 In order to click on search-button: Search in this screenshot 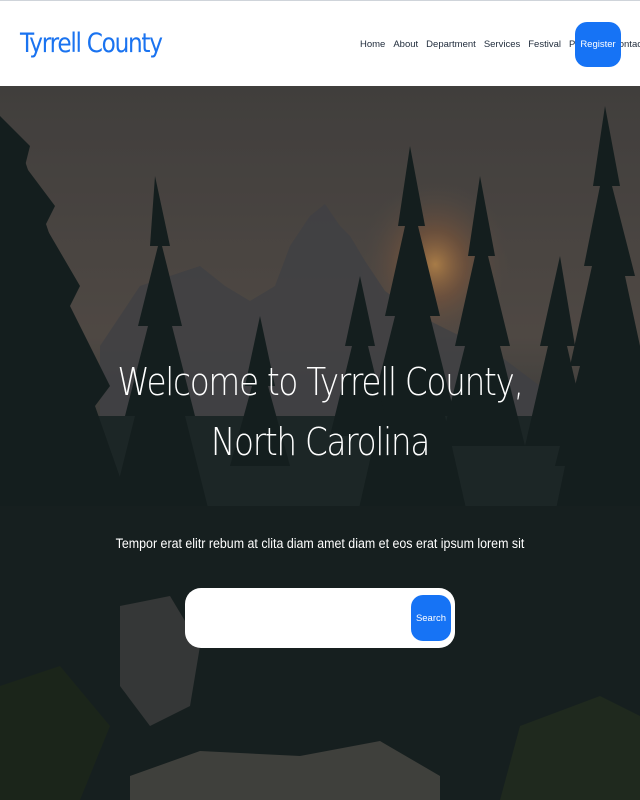, I will do `click(431, 618)`.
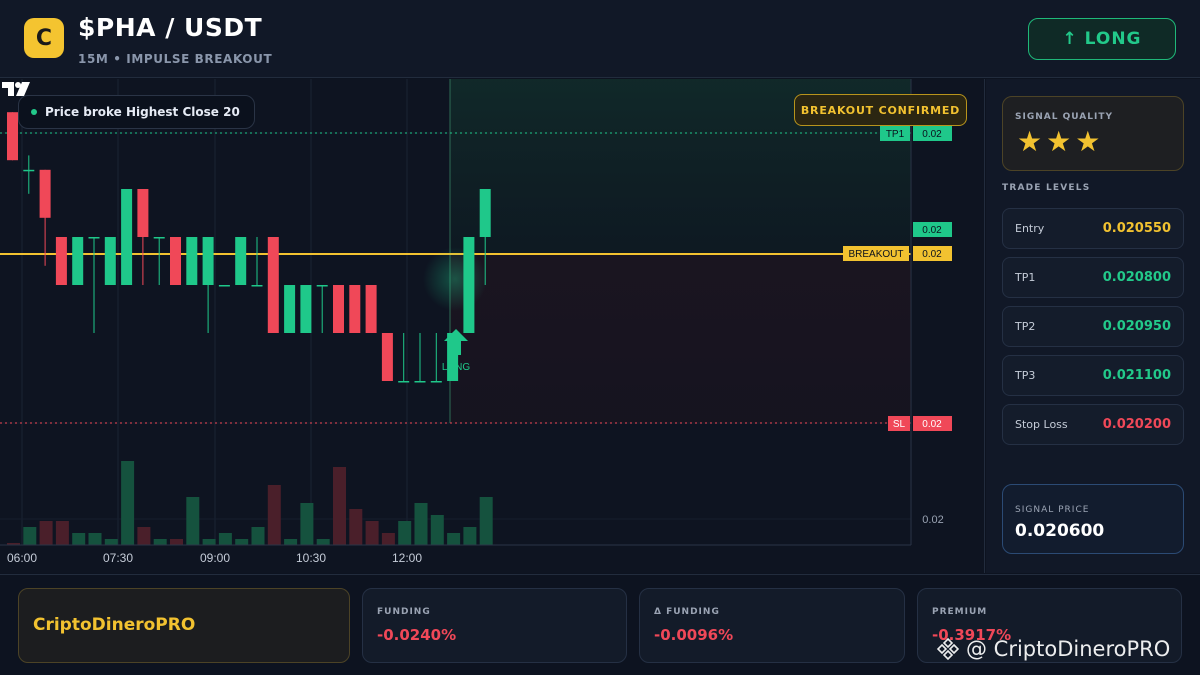  What do you see at coordinates (932, 520) in the screenshot?
I see `volume-axis-label: 0.02` at bounding box center [932, 520].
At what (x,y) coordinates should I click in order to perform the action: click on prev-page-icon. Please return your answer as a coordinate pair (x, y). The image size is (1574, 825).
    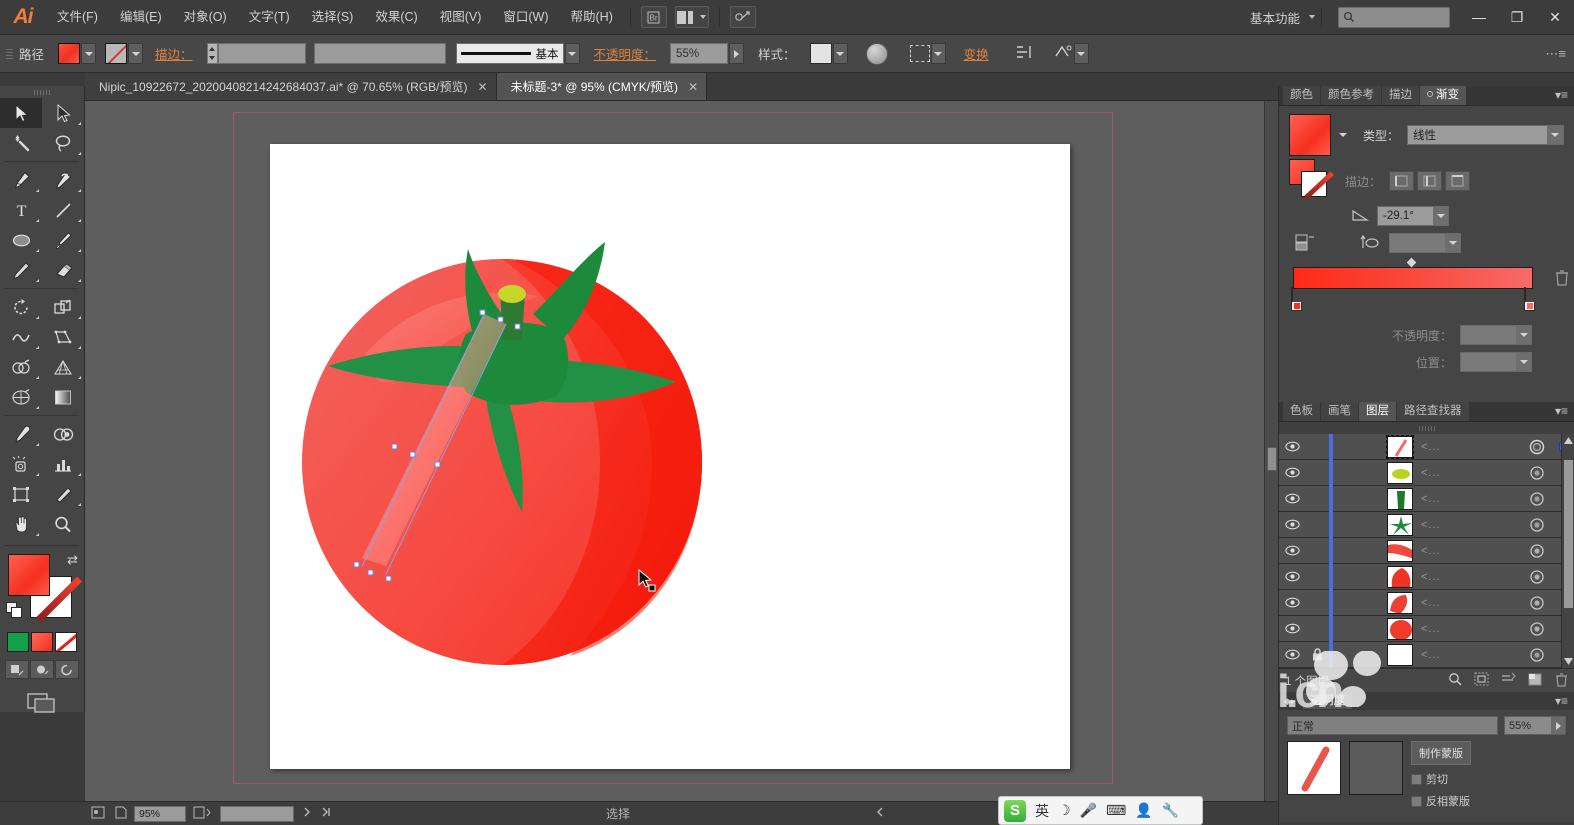
    Looking at the image, I should click on (120, 814).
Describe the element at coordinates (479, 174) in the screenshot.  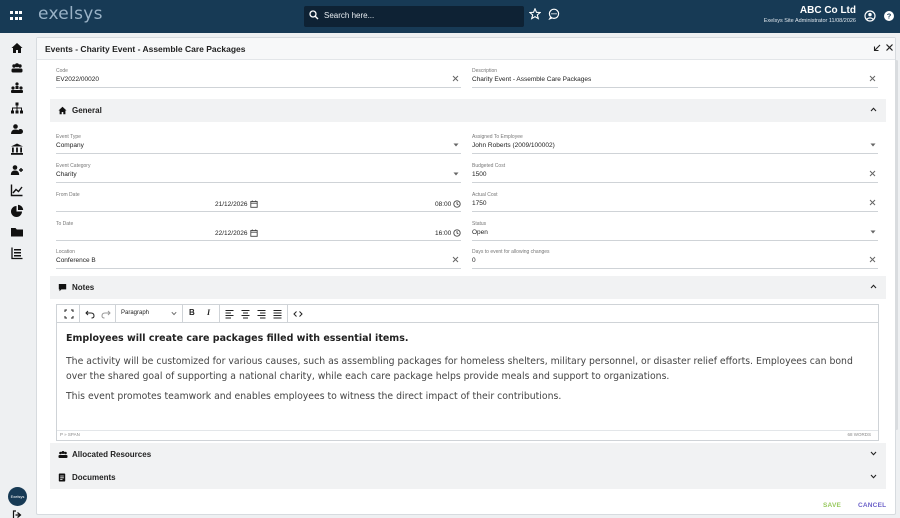
I see `budgeted-cost-value: 1500` at that location.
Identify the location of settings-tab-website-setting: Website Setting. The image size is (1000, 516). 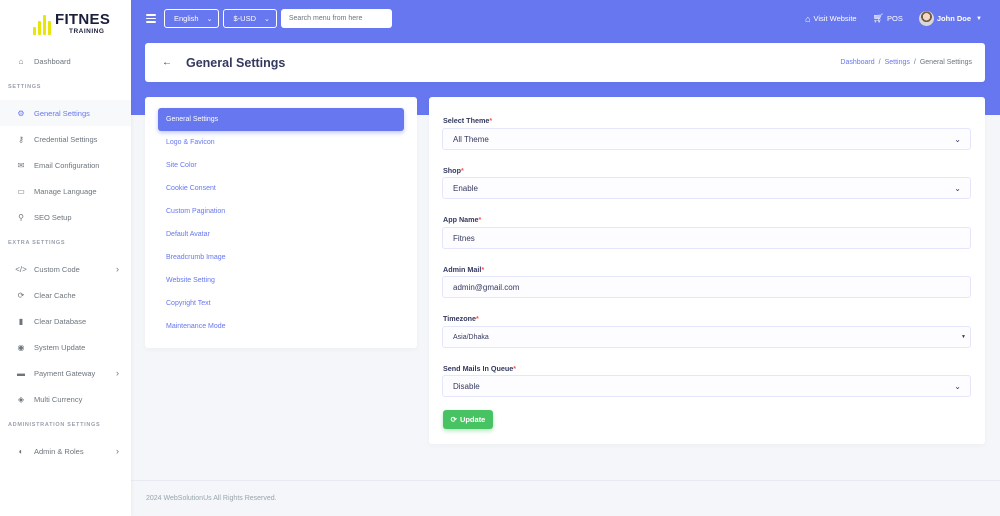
━━━━━━━━
*Exercise brief*: Arrange the rows from the line containing "At what (x,y)" through the end of the rows as a Markdown table with columns n (row number) and Line, omitting blank lines. Leave the pictures out.

*Output*:
| n | Line |
|---|---|
| 1 | At what (x,y) coordinates should I click in order to perform the action: click on prev-page-icon. Please return your answer as a coordinate pair (x, y). The image size is (1574, 825). |
| 2 |     Looking at the image, I should click on (120, 814). |
| 3 | Describe the element at coordinates (479, 174) in the screenshot.   |
| 4 | I see `budgeted-cost-value: 1500` at that location. |
| 5 | Identify the location of settings-tab-website-setting: Website Setting. The image size is (1000, 516).  |